→ **PROBLEM DETAILS**:
Exact reproduction of the listing is required. Pictures are not reproduced.
- - - - -
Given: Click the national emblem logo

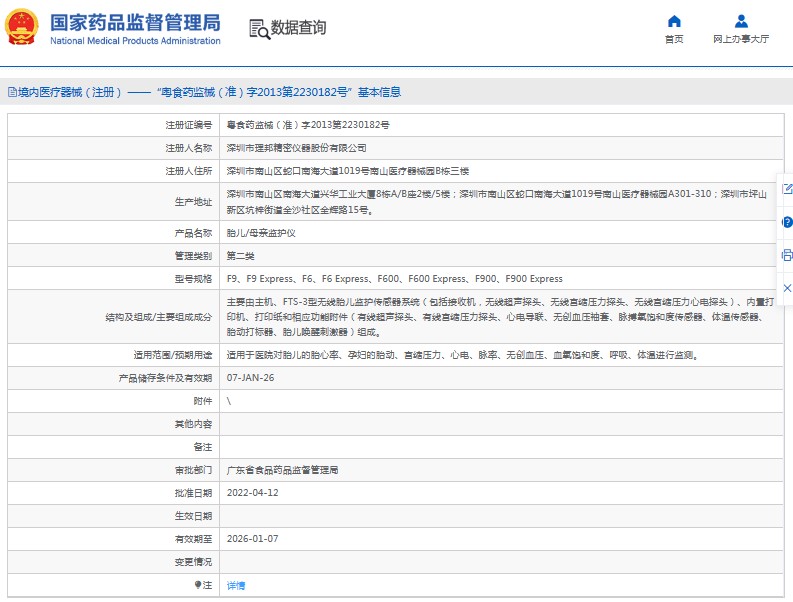Looking at the screenshot, I should (24, 28).
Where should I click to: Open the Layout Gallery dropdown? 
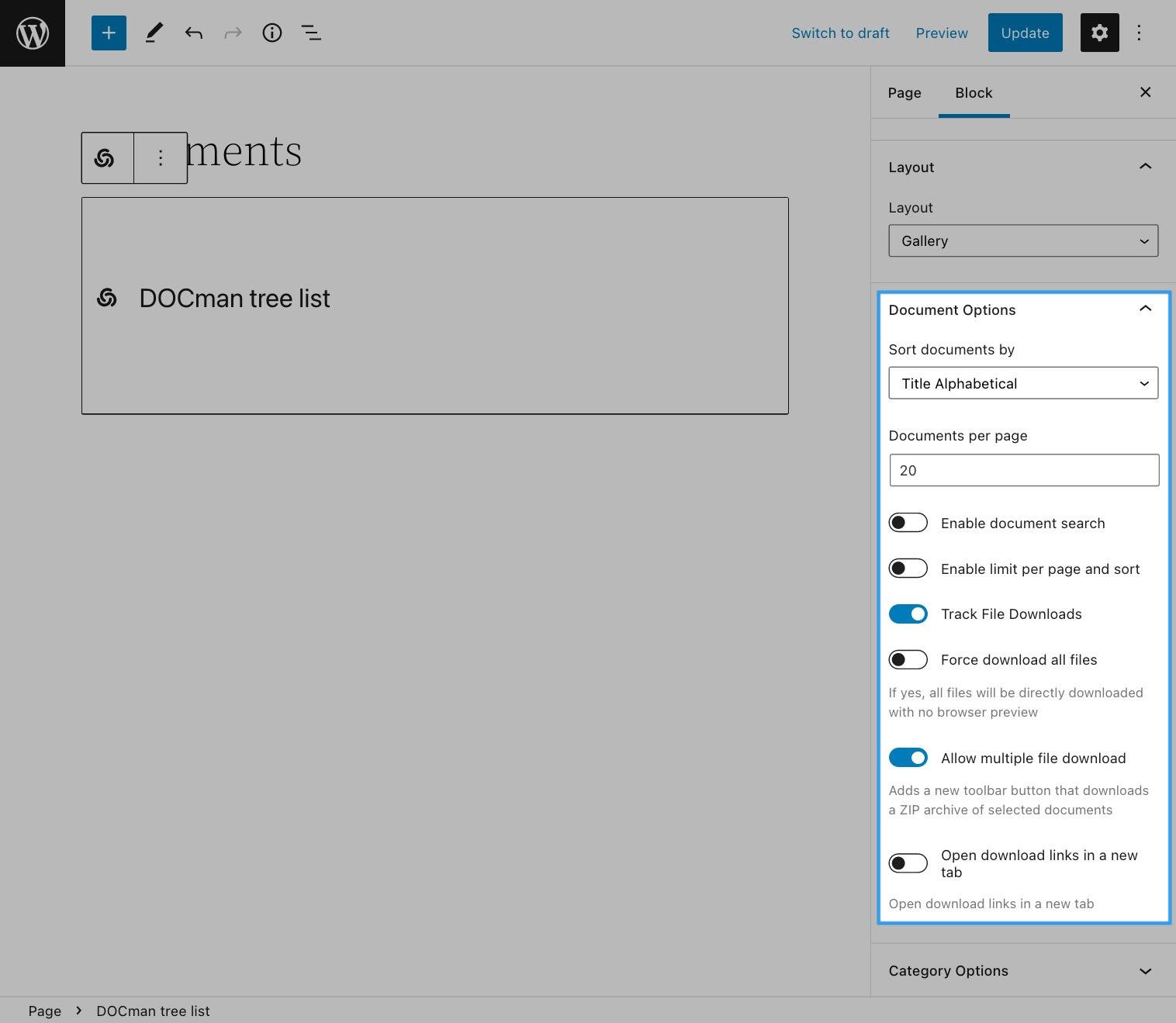click(x=1022, y=241)
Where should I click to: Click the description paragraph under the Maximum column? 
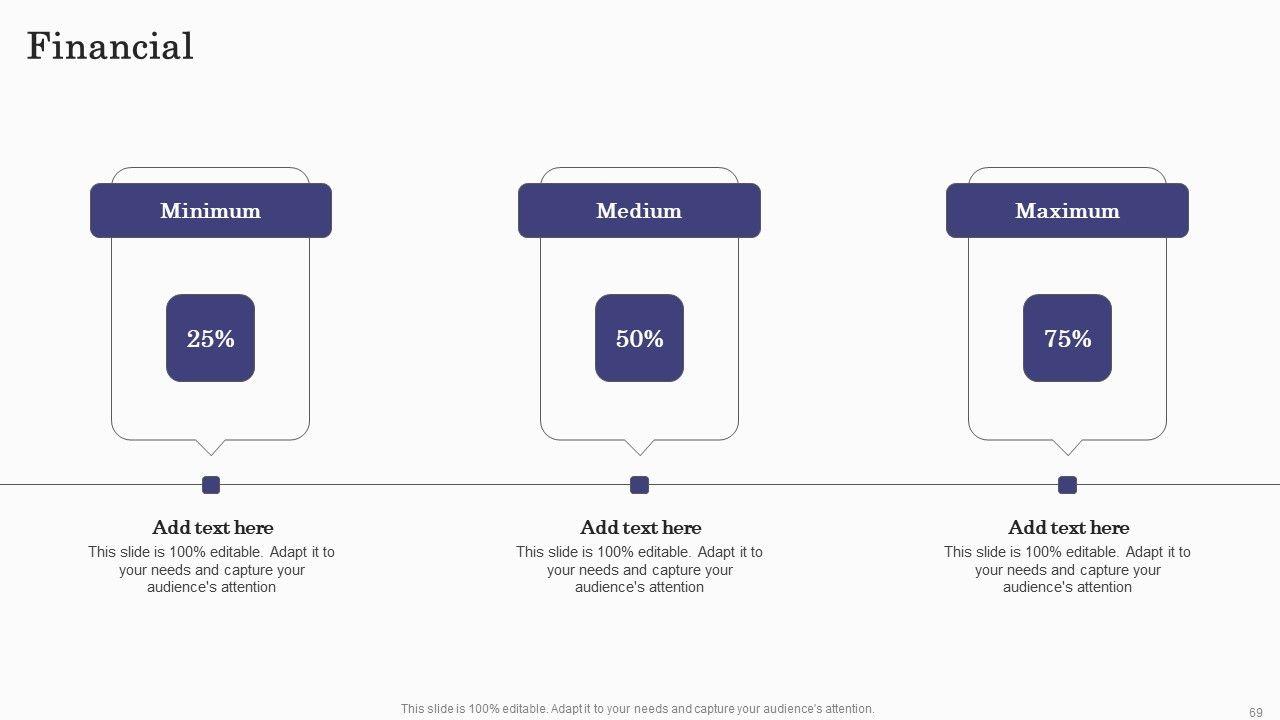pyautogui.click(x=1067, y=570)
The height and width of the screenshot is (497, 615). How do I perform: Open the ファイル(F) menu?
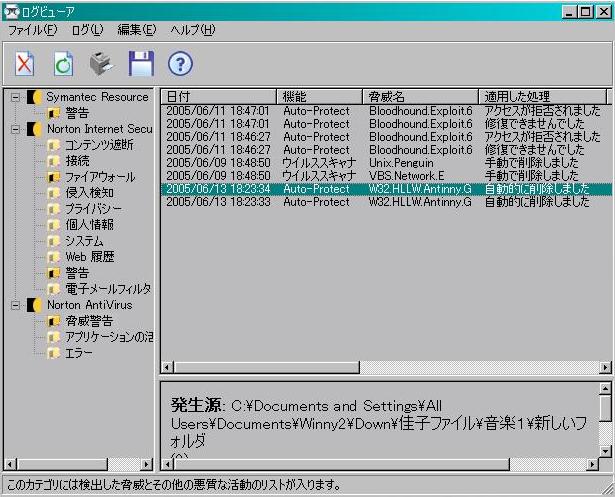(32, 30)
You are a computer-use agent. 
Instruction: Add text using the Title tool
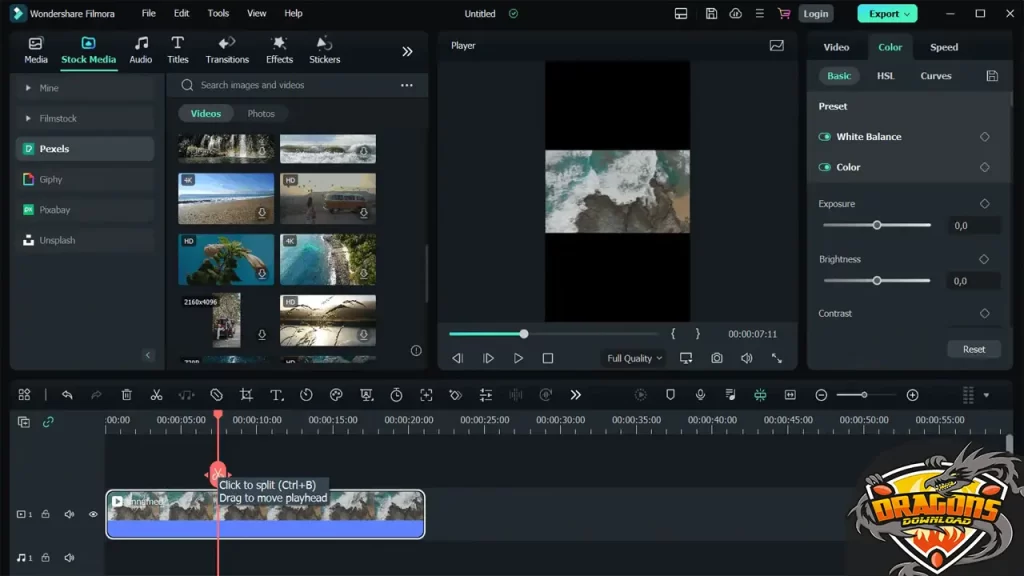277,394
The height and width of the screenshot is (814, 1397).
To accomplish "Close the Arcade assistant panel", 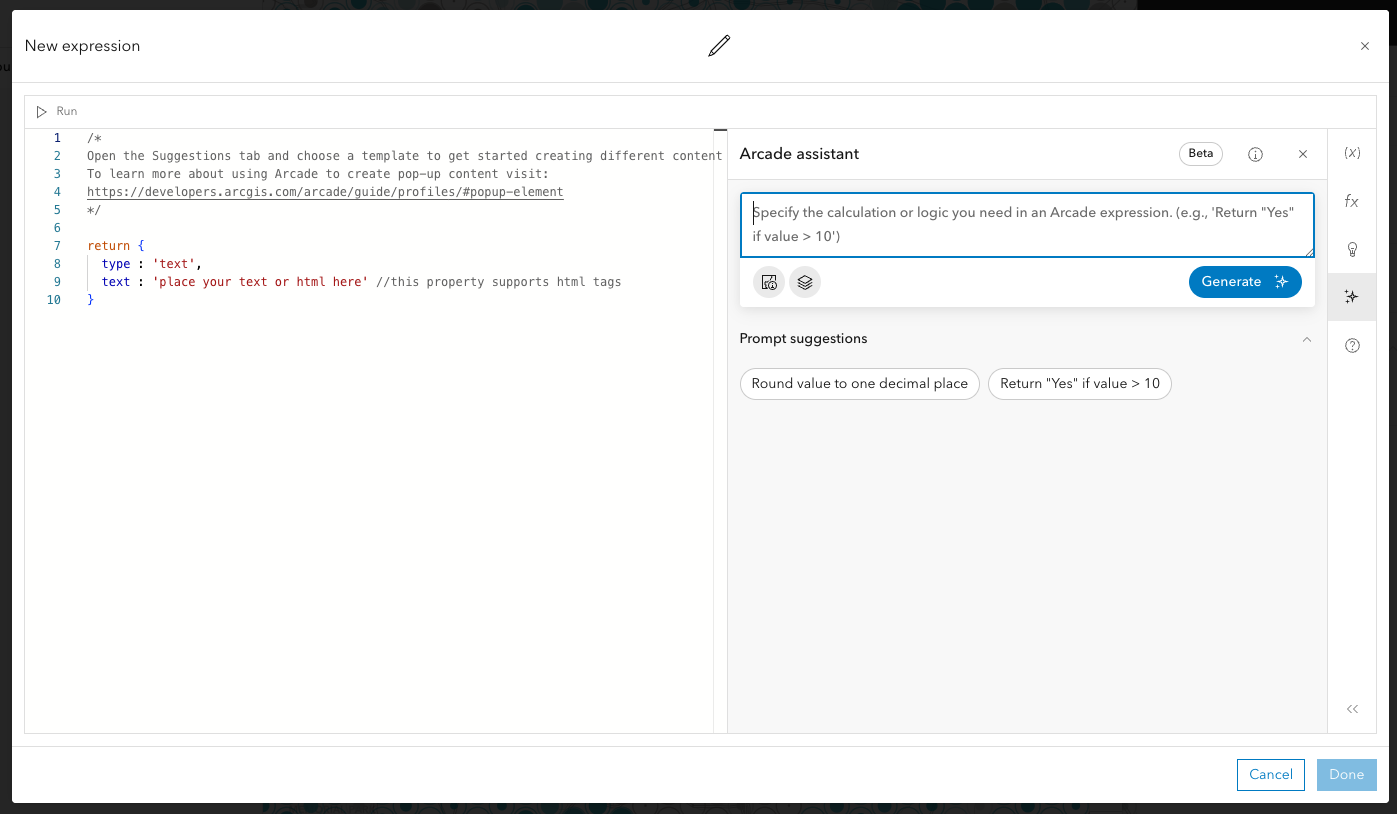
- - - - -
→ **TASK RESPONSE**:
Given: Click the national emblem logo

Looking at the screenshot, I should (24, 28).
Where should I click to: Open the Layout Gallery dropdown? 
click(x=1022, y=241)
Where should I click to: Click the description paragraph under the Maximum column? 
pyautogui.click(x=1067, y=570)
The height and width of the screenshot is (497, 615). How do I perform: Open the ファイル(F) menu?
(32, 30)
You are a computer-use agent. 
Instruction: Add text using the Title tool
277,394
The height and width of the screenshot is (814, 1397).
To accomplish "Close the Arcade assistant panel", 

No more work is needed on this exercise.